Serious complications occurred in 7 patients: 3 PE/DVT (including 1 death), 4 renal failure (including 2 deaths), 3 septic episodes. T was discontinued in 3 patients because of neuropathy.

The study was closed early because of the rate of serious adverse events. Both renal failure and thromboembolism occurred early in treatment suggesting that the combination of T with MP in the presence of a high tumour burden is particularly toxic. The combination does however appear effective and toxicity might be reduced if treatment with T follows initial cytoreduction.
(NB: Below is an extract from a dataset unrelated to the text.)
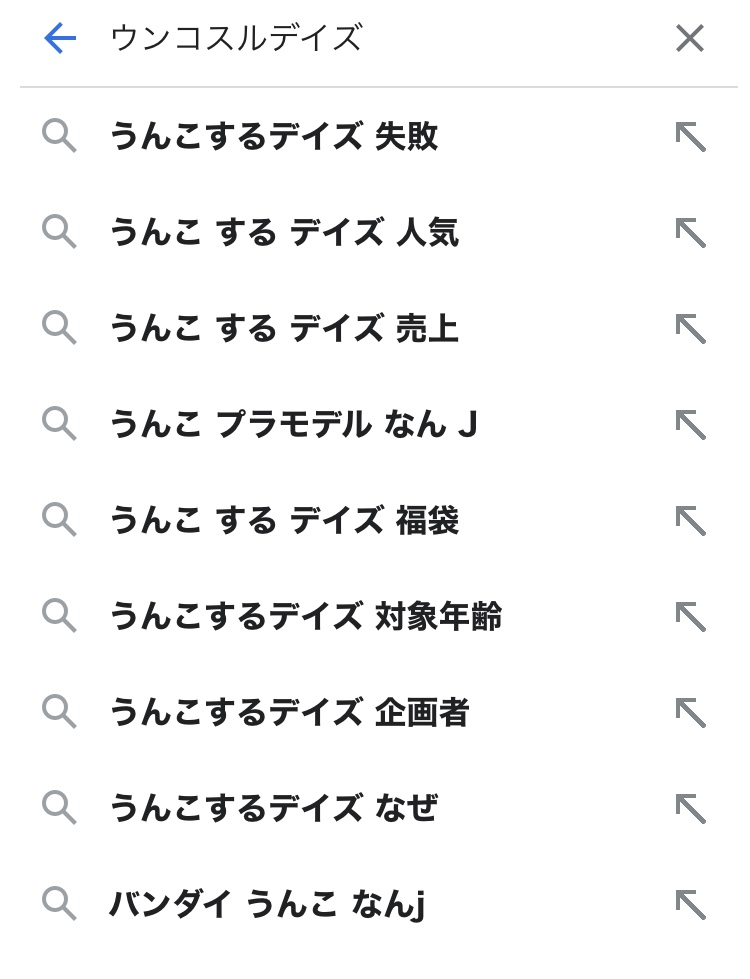The height and width of the screenshot is (979, 750).
Task: Open suggestion バンダイ うんこ なんj
Action: tap(267, 904)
A Study Of The Safety And Efficacy Of Thalidomide Combined With Vincristine, Adriamycin And Dexamethasone (T-VAD) In The Treatment Of Younger Patients With Multiple Myeloma: A UK Myeloma Forum Pilot Study

Heather Oakervee, Clinical Research Fellow and Jamie Cavenagh, Consultant Haematologist. St Bartholomew's and The Royal London Hospitals. London EC1A 7BE

Thalidomide (T) alone is effective in advanced myeloma and is synergistic with dexamethasone. This pilot study assesses the feasibility of and outcome to T with VAD and the effect on stem cell (PBSC) harvest and subsequent high dose melphalan (HDM).

Newly diagnosed/relapsed patients suitable for HDM with PBSC support were recruited. An initial course of VAD (V 0.4mg/day, A 9mg/m2/day and D 40mg/day each on D 1-4) was administered. A PBSC harvest was performed using cyclophosphamide (C) 1.5mg/m2 and GCSF (D+4-12) priming with collection of PBSC on D+10-12. Patients then commenced T at a dose of 200mg/day, increasing to 400mg after 3 weeks if tolerated and VAD continued 3 weekly to 6 courses (maximum). Upon achieving maximal response, T was stopped and a second C-primed harvest performed. Patients then proceeded to melphalan 200 mg/m2 and methylprednisolone 2g (D0-+4) with PBSCT using the second PBSCH. T maintenance (50 mg increasing to 100 mg) was commenced following regeneration.

Twenty one patients (16M; 5F) median age 58 years (40-64) have been treated. 11 have received HDM & PBSCT to date; 8 T-VAD only and 2 VAD and C only. The overall response rates for those patients who have received T-VAD are 5 CR (absent M band); 5VGPR (>90% reduction in M band) 3 GPR (>75% reduction) and 1 death on commencing T-VAD from progressive disease. Of the patients who have received T-VAD and HDM the responses are CR 5; VGPR 1; GPR 3. Two patients died during autografting of respiratory sinsitial virus pneumonitis. Sixteen of 21 patients had stem cells successfully collected after the first dose of C (Median collection 4.9 x 106 CD34 cells/kg; range 2.9-19.2); 2 failed to mobilise and 3 patients did not undergo harvesting. At second mobilisation 10/13 patients had successful collections (median 4.405 x 106 CD34 cells/kg (range 3.04-8.24)) and 3 patients failed to mobilise (1 had previously failed and one heavily pretreated) Median time to neutrophil engraftment was 14 days (11-18) and to platelet engraftment 10 days (9-30; N=9). There have been 4 line related thromboses and 1 pulmonary embolism.

T-VAD appears effective as treatment of myeloma and the addition of thalidomide to VAD does not appear to prejudice PBSC harvesting or subsequent engraftment.